How to translate DocFetcher

  • A preliminary remark: There's quite a lot of text to translate, but it's not all equally important, and partial translations are also welcome. The most important parts are the GUI and the first page of the manual, so focus on these parts if they haven't been translated to your language yet and you don't have time to translate more.
  • The translation of DocFetcher's GUI, manual and website is done completely online. The only requirement is a free registration on the translation site Transifex.com. You can help completing unfinished translations or start new ones.
  • Log into Transifex.com and go to DocFetcher's translation page.
  • On the translation page, either pick a language from the Available Languages list whose translation hasn't been completed yet, or add another language.
  • To add another language, click on the Resources tab at the top, then on one of the resources, and then on the Add new translation link on the right. When adding a language, pick the less specific choice for your language, e.g. Afrikaans (af) instead of Afrikaans (South Africa) (af_ZA).
  • The resources page lists the translatable resources:
    • Resource.properties: The GUI translation.
    • Manual-related files, starting with “Manual:”
    • Website-related files, starting with “Website:”
  • Click on any of these resources, and then on the target language, to start translating. However, before you start, please read the notes below.

GUI translation

  • Refer to this translation help page for further information about specific language strings in the Resource.properties file.
  • Some language strings contain placeholders such as {0} or {1}. These will be filled out dynamically, for example with file paths or filenames.
  • Some language strings contain accelerators, for example &Restore Default. These are used for keyboard navigation in program menus.

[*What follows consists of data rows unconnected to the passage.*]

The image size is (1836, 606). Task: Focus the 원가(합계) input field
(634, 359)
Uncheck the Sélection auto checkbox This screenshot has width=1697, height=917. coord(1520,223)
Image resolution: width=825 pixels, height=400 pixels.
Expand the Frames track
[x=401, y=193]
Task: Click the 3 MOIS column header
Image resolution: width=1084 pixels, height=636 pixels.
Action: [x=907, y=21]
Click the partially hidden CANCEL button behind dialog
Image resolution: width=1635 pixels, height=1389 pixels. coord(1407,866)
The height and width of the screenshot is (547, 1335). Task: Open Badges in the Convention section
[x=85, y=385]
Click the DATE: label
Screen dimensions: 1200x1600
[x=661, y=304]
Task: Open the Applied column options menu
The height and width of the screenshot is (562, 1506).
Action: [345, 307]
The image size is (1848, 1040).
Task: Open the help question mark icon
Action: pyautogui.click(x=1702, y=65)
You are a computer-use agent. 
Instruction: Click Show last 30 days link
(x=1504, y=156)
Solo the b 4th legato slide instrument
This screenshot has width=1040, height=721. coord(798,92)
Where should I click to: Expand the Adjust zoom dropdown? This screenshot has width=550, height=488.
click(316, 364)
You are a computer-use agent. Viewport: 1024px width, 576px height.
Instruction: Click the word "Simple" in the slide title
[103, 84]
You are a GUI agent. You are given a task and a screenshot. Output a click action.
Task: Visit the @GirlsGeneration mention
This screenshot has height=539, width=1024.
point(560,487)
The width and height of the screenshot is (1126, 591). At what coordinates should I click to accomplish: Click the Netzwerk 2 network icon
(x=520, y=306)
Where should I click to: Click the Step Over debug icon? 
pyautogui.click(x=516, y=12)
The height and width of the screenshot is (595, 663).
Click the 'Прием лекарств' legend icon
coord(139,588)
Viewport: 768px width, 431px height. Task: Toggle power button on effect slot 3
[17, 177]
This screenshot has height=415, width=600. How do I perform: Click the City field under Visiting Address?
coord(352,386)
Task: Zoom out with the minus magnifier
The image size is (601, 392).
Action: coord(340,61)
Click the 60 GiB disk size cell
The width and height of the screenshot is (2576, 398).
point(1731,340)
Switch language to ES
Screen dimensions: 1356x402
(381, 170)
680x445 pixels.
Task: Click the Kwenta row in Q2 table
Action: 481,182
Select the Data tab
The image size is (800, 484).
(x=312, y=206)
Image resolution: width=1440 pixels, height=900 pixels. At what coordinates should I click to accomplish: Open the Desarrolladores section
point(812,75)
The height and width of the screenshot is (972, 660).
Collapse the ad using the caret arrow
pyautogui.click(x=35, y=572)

For example, in the language string &Restore Default the & symbol indicates that the user can press r to select the menu entry Restore Default.
  • Some language strings contain hyperlinks, e.g. <a href="www.google.com">link text</a>. The link text in these hyperlinks should be translated, while the rest of the hyperlinks should be left as is.
  • Pay attention to punctuation: Some language strings end with :, ., ?, and so on. The punctuation should be preserved.
  • Pay attention to uppercase and lowercase.
  • Some language strings contain tabs, e.g. Clipboard… Ctrl+V. The tabs should be preserved. You can enter tabs by clicking on the copy source buttons between the original and the translated strings.
  • You can immediately see what your GUI translation looks like by doing the following:
    • Download the portable version of DocFetcher.
    • Download your translated version of the Resource.properties file from Transifex.com. There should be a link named Download for use if you click on Resource.properties.
    • Rename the translated file to: Resource_XX.properties, where XX is the language code for your language. For example, fr is the language code for French. To determine the language code for your language, refer to this list.
    • Put the file Resource_XX.properties in the folder DocFetcher/lang.
    • Switch your operating system's language to the language of the translation.
    • Start DocFetcher. Now you should see your translation on DocFetcher's GUI.

Manual and website

  • Don't touch the German translations for the manual and website.
  • The manual and website are written in Markdown, a lightweight markup language. Recommended reading on Markdown: Wikipedia article and Markdown basics. All Markdown should be preserved in the translation.
  • There are two special files that are not written in Markdown: Manual: Metadata & Titles and Website: Metadata & Titles. These are so-called properties files which contain, as their names suggest, metadata and page titles for the manual and website, respectively. In these properties files, all lines starting with # are comments for the subsequent line and should be copied verbatim, rather than translated. All other lines are “key=value” pairs, and only the values should be translated, not the keys.
  • To get an idea of what the resulting website will look like after the Markdown has been converted to HTML, go check out the DocFetcher website. To see what the resulting manual will look like, download DocFetcher and open the built-in manual.

What's next?

What happens after translation? Well: Completed translations will be fetched from Transifex.com and included in the next DocFetcher release. Additionally, translations of the website may also be published immediately upon request.

Please inform us of your translation efforts so we can put your name on the credits page (this is because Transifex.com doesn't seem to allow us to get a list of people who have contributed).